Render every line of the items below as a Markdown table with the columns Row and Text, numbering the lines and skipping blank ones. Leave the pictures out.

-------- SOURCE RECORDS

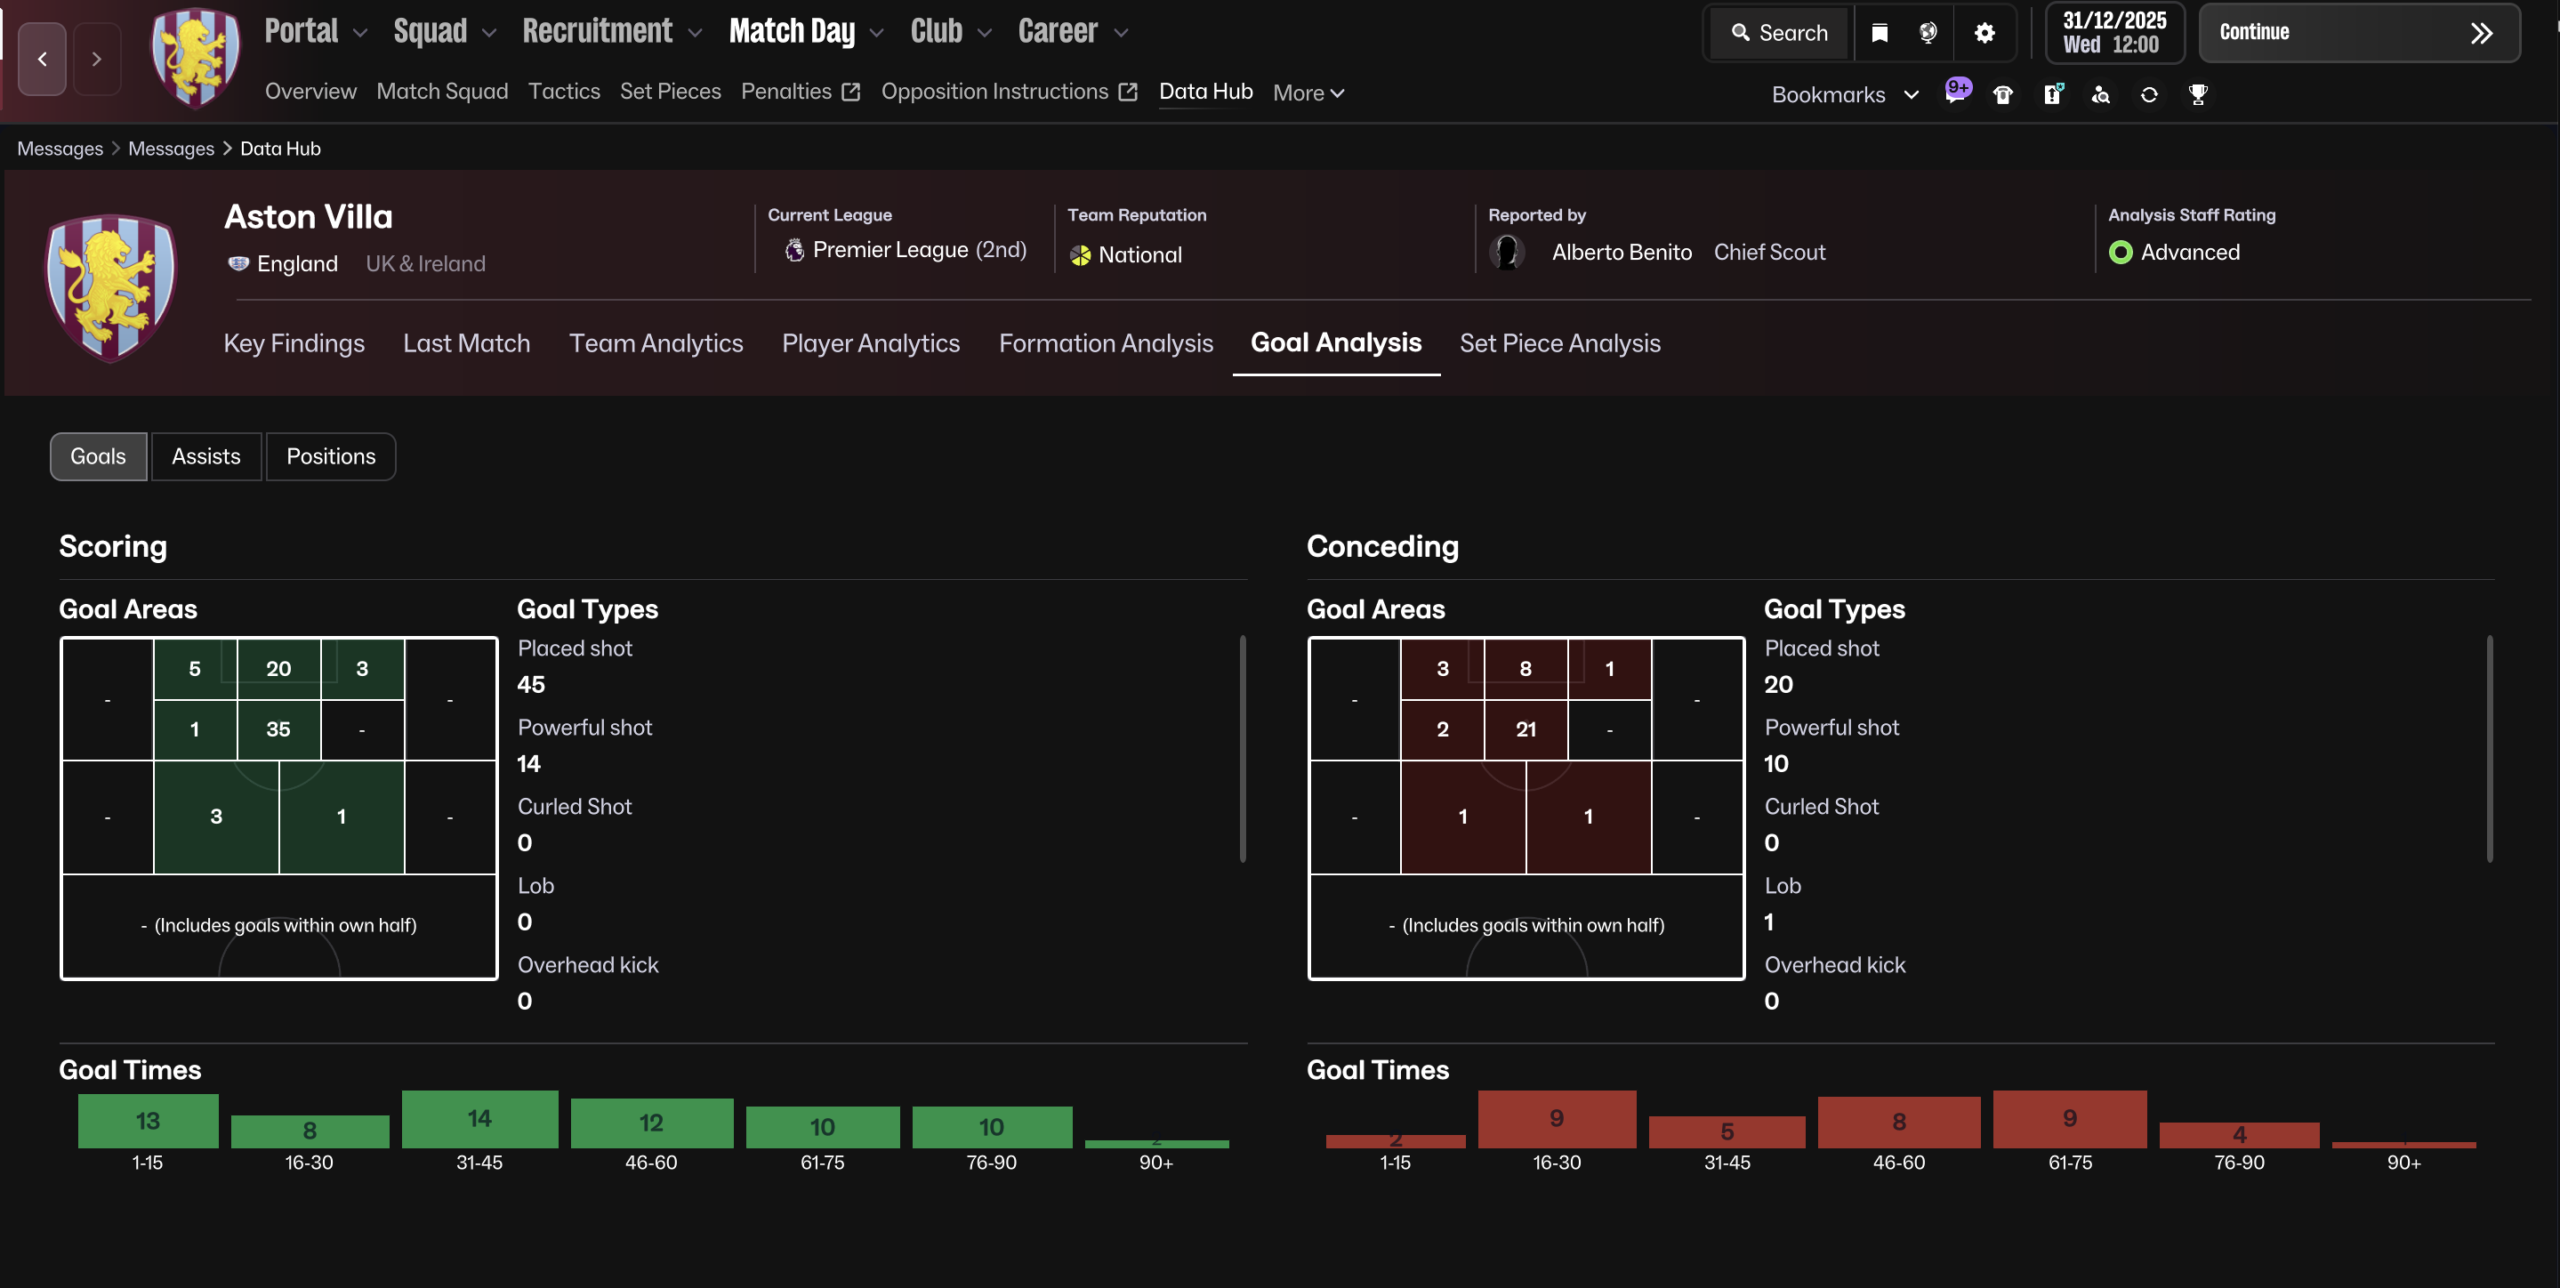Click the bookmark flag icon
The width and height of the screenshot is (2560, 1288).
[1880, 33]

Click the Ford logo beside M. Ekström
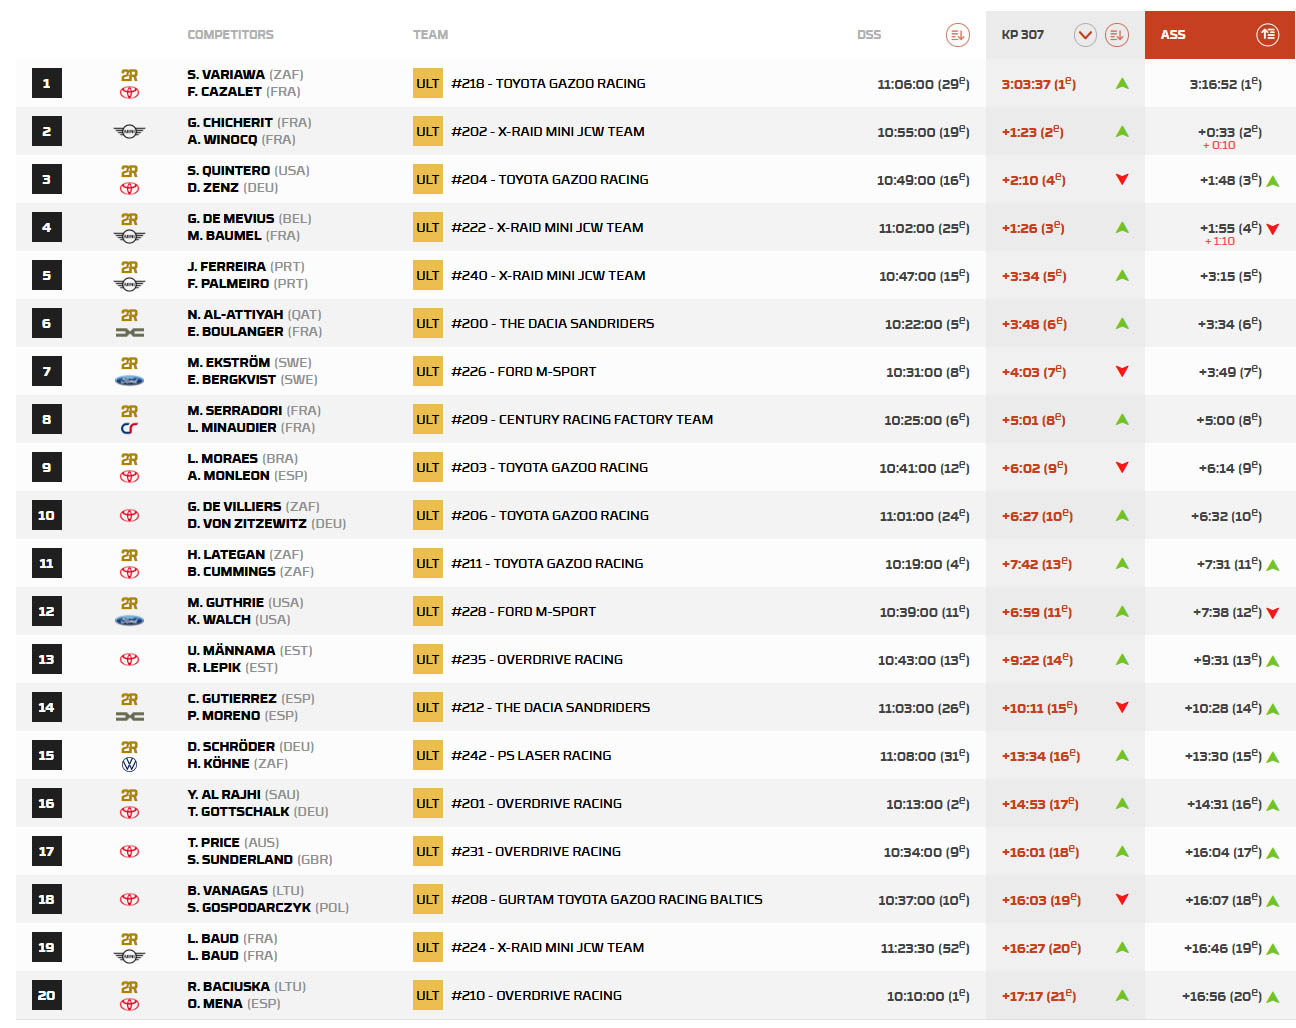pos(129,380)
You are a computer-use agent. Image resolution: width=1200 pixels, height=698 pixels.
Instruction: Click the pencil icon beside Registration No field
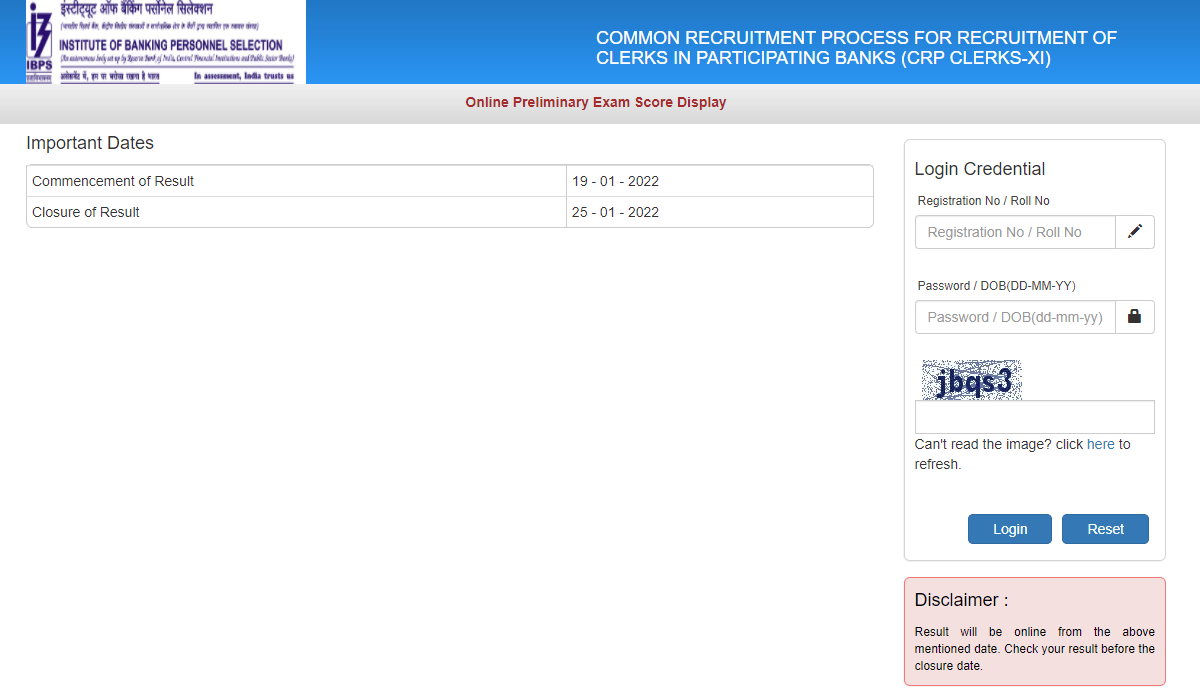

----------------

EXERCISE SOLUTION ->
| Row | Text |
|---|---|
| 1 | Click the bookmark flag icon |
| 2 | The width and height of the screenshot is (2560, 1288). |
| 3 | [1880, 33] |
| 4 | Click the Ford logo beside M. Ekström |
| 5 | pos(129,380) |
| 6 | You are a computer-use agent. Image resolution: width=1200 pixels, height=698 pixels. |
| 7 | Instruction: Click the pencil icon beside Registration No field |